Lo miró con expresión inocente, el pelo un poco alborotado, los ojos soñadores, y él se echó a reír.
– Podría abrirla ahora mismo, y así tendríamos una excusa para que me quedara -repuso Gray esperanzado.
– No me hace falta ninguna excusa, pero creo que no deberíamos -dijo Sylvia con recato.
– ¿Y por qué?
Gray estaba jugueteando con el cuello de Sylvia y rozándole tentadoramente la cara con los labios. Ella le pasó las manos por el pelo y lo estrechó contra sí.
– Creo que existen ciertas reglas, no sé dónde, para situaciones como esta. Creo que dicen que no se debe uno acostar con el otro en la primera cita, después de haber comido pizza y arreglado un fregadero.
– Vaya, de haberlo sabido, no habría arreglado el fregadero ni habría comido pizza.
Gray le sonrió y volvió a besarla.

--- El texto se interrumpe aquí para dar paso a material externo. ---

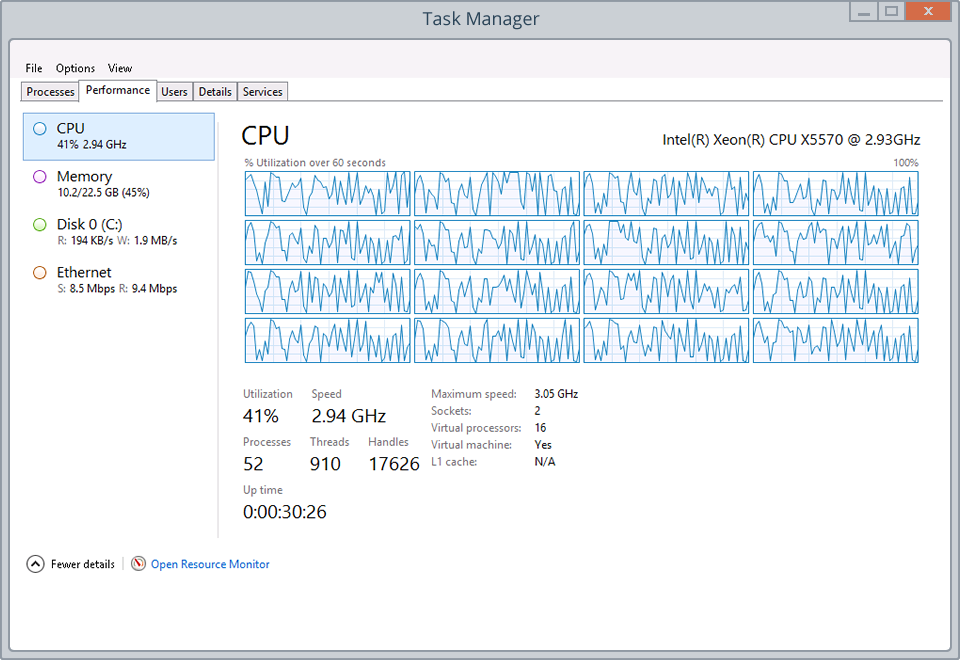Click the bottom-right CPU core graph
This screenshot has width=960, height=660.
835,340
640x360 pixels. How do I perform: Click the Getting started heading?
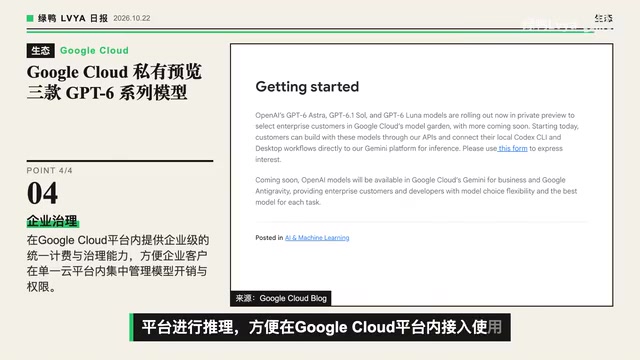pos(307,87)
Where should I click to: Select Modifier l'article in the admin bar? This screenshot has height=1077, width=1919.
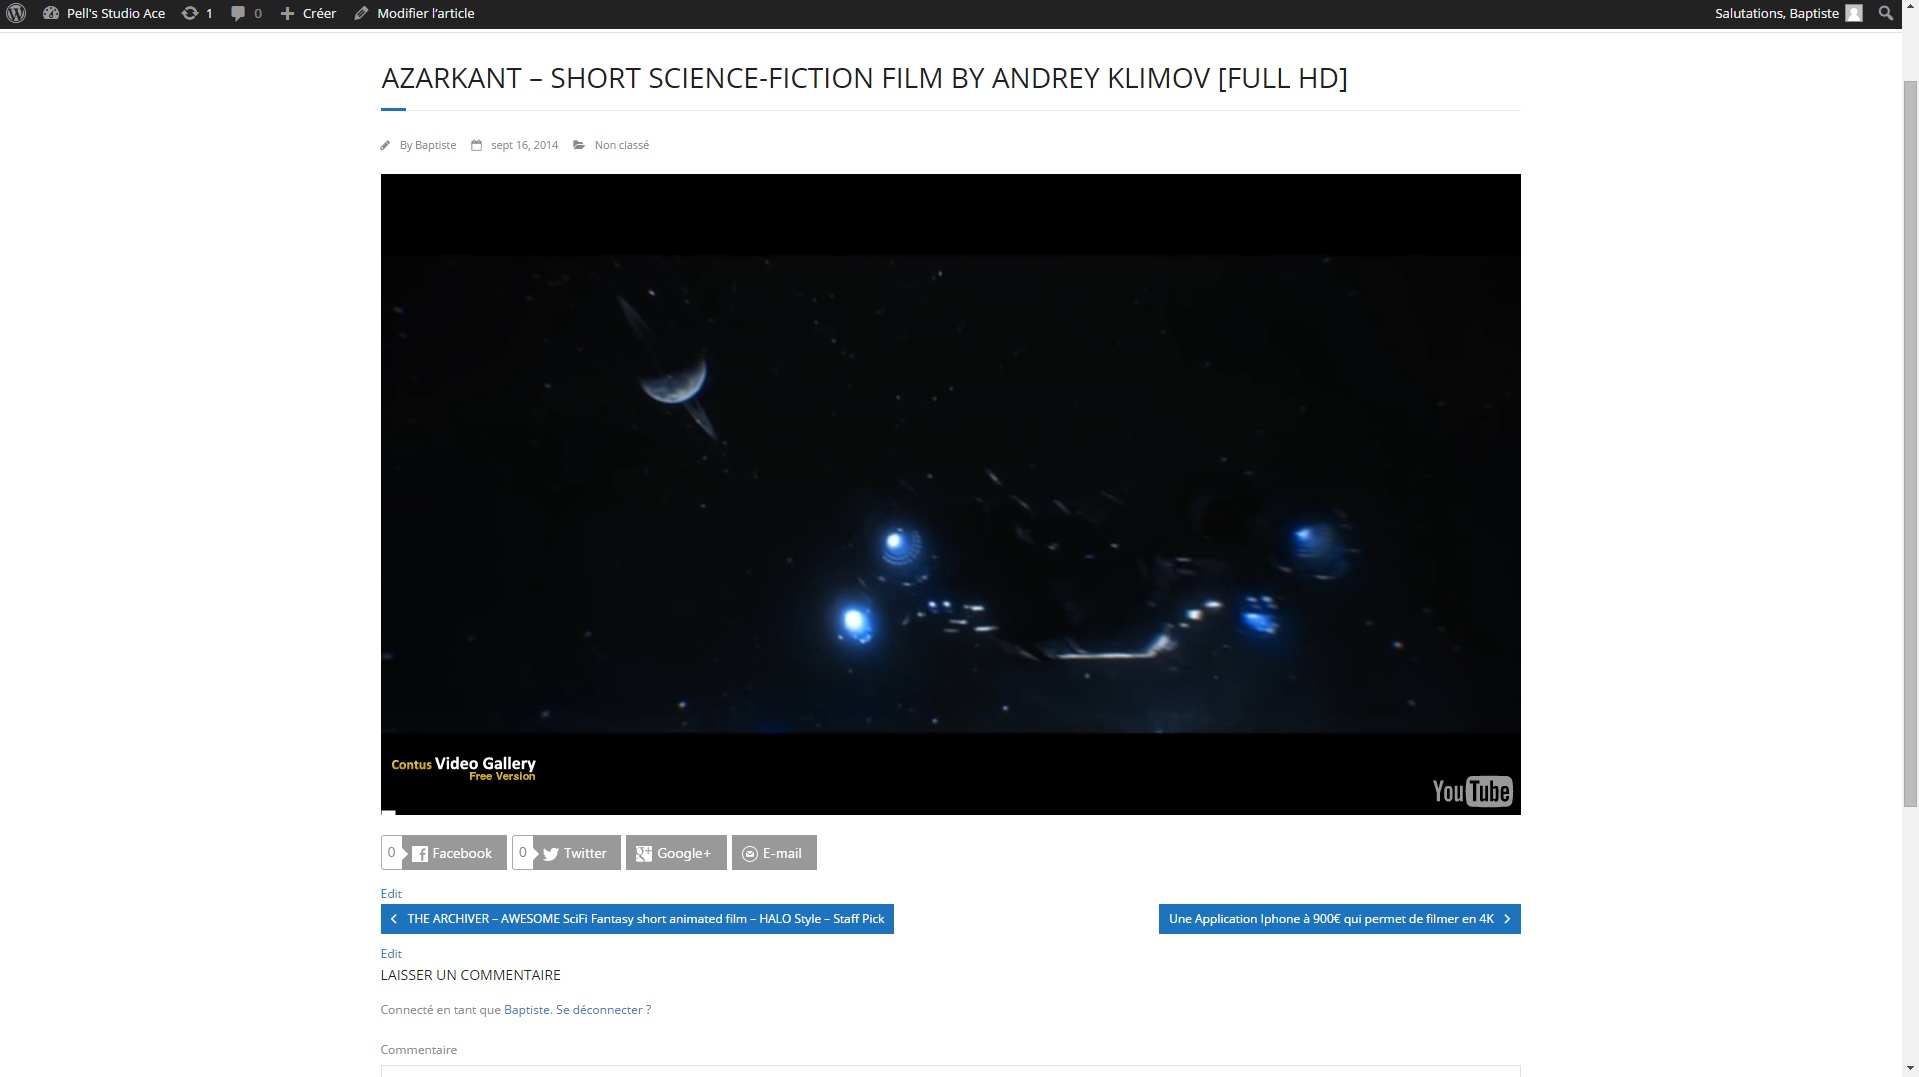pos(414,13)
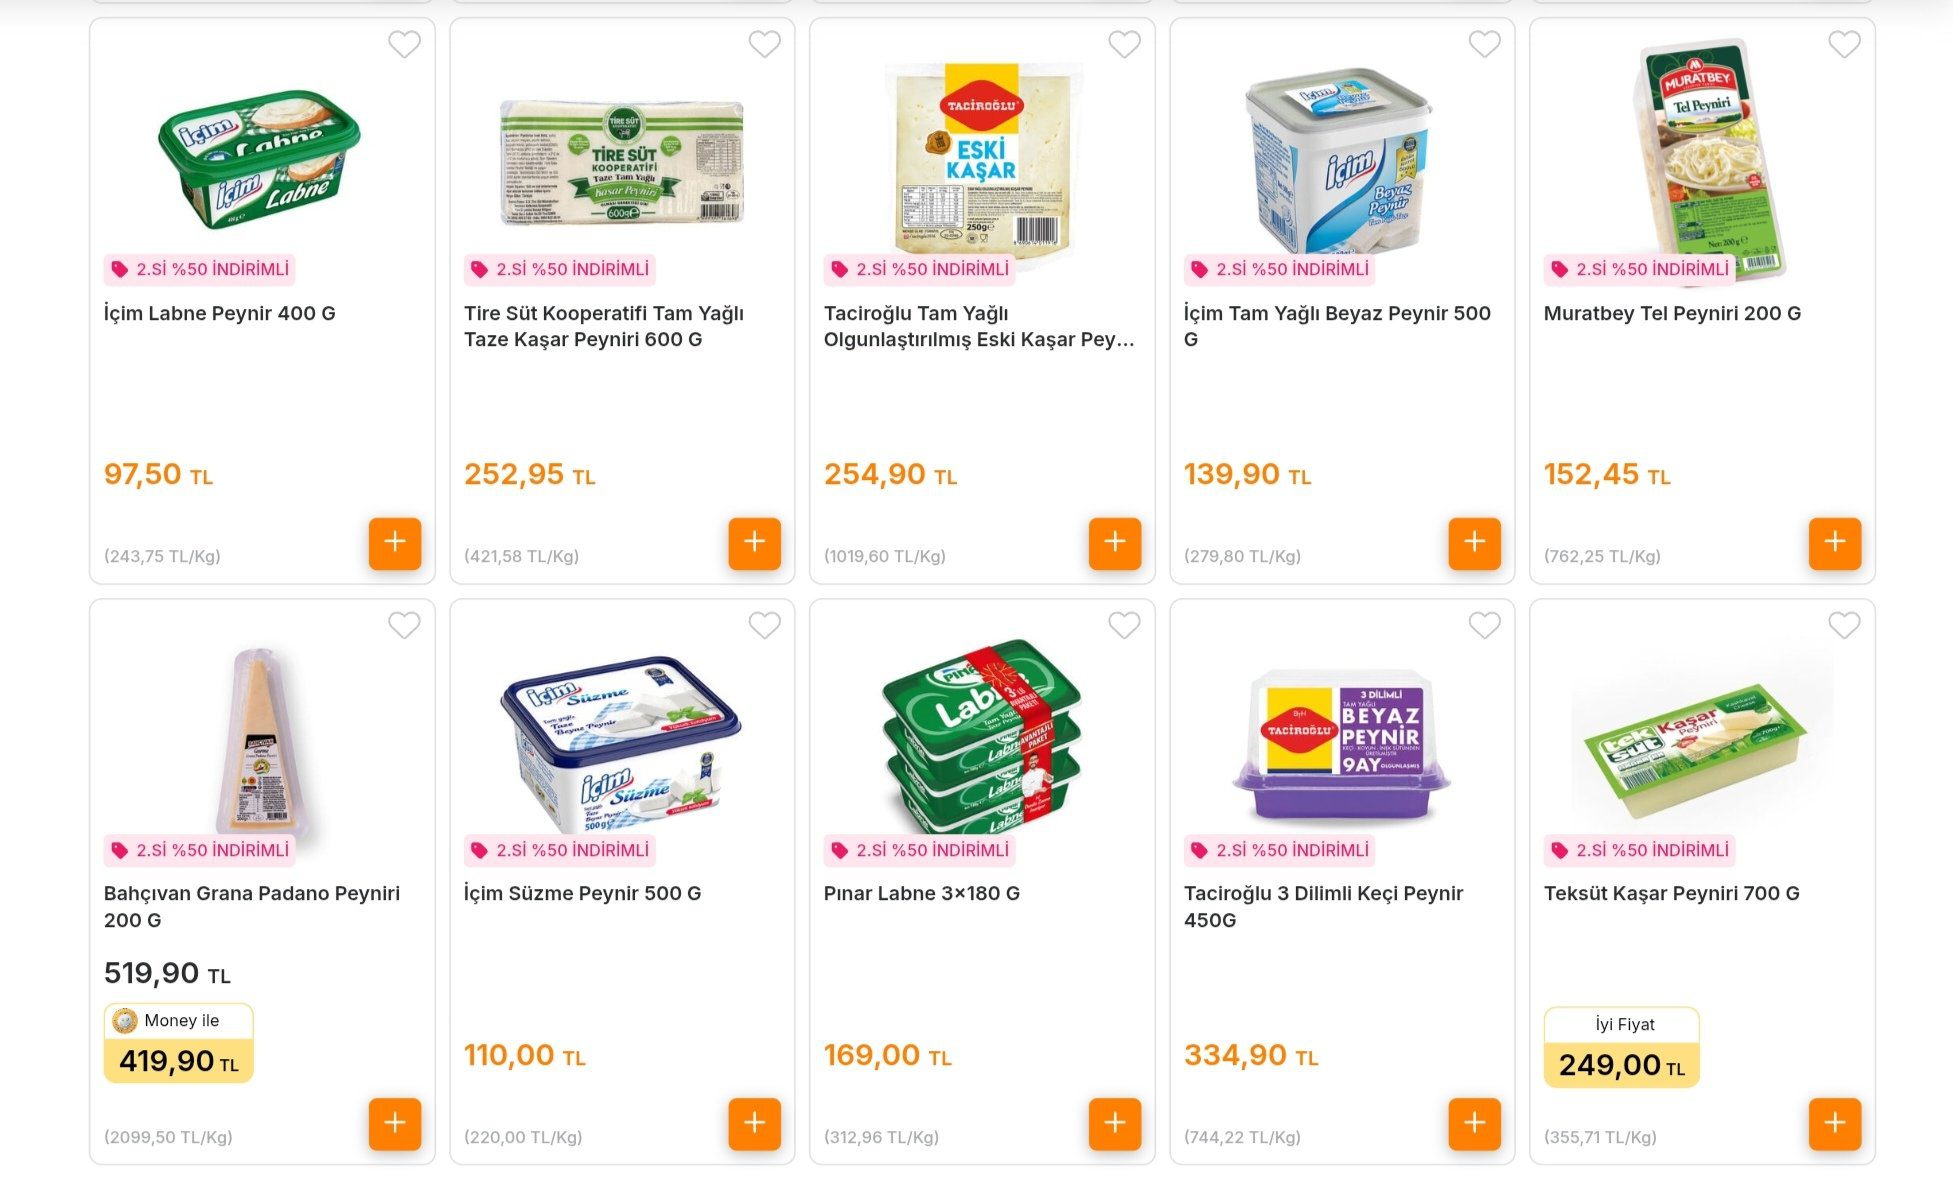Image resolution: width=1953 pixels, height=1193 pixels.
Task: Open Muratbey Tel Peyniri 200 G product title
Action: pos(1672,313)
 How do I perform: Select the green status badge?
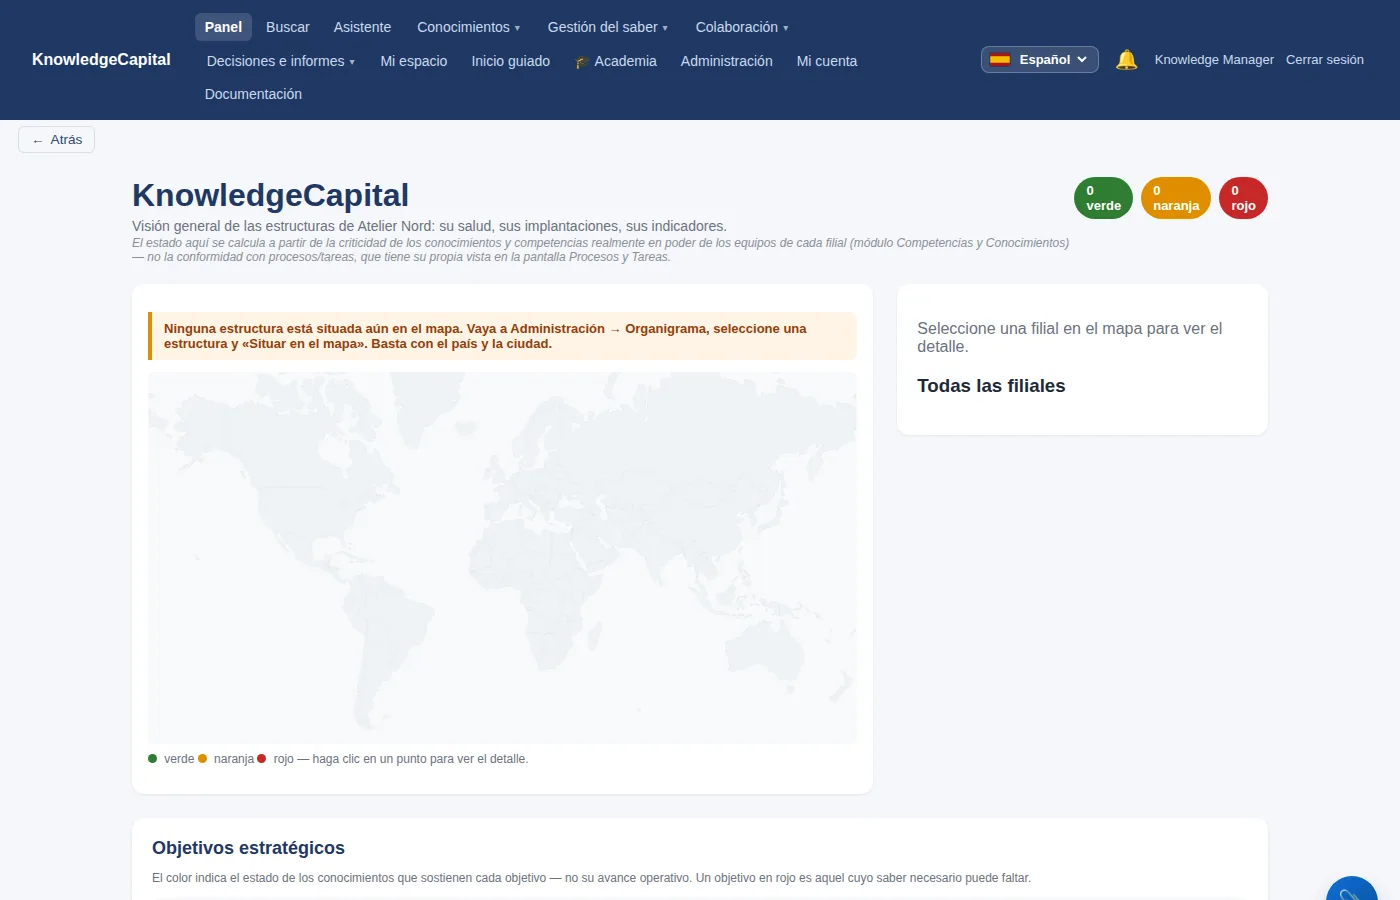tap(1103, 198)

No recordaba haber deseado tanto a una mujer, y comprendió que ella lo deseaba igualmente pero pensaba que no debía. Estaba saboreando el momento y disfrutando de él.
– ¿Nos vemos mañana? -preguntó Sylvia en voz baja, casi con coquetería, y a Gray le sorprendió darse cuenta de que le gustaba, le gustaba esperarla, aguardar el momento adecuado, fuera cuando fuese. Para él ya había llegado, pero estaba dispuesto a esperar, si así lo prefería Sylvia. Merecía la pena esperarla. Llevaba cincuenta años esperándola.
– ¿En tu casa o en la mía? -susurró. -Me gustaría que vinieras a la mía, pero está hecha un asco. Llevo un mes fuera, y no la ha limpiado nadie. A lo mejor este fin de semana. ¿Y si vuelvo aquí mañana a ver qué tal va el fregadero?
La galería estaría cerrada durante el puente del día del Trabajo, y Sylvia tenía pensado trabajar en casa. No tenía nada más que hacer al día siguiente.
– Voy a estar aquí todo el día. Ven cuando quieras. Haré la cena.
– Cocinaré yo. Te llamo por la mañana.
Volvió a besarla y se marchó. Sylvia cerró la puerta y se quedó mirándola en silencio. Gray era un hombre extraordinario, y había sido un momento mágico. Entró en su dormitorio, como si lo viera por primera vez, y se preguntó qué aspecto tendría con Gray en él.
Y cuando Gray salió a la calle y llamó un taxi, tuvo la sensación de que su vida había cambiado por completo en una sola tarde.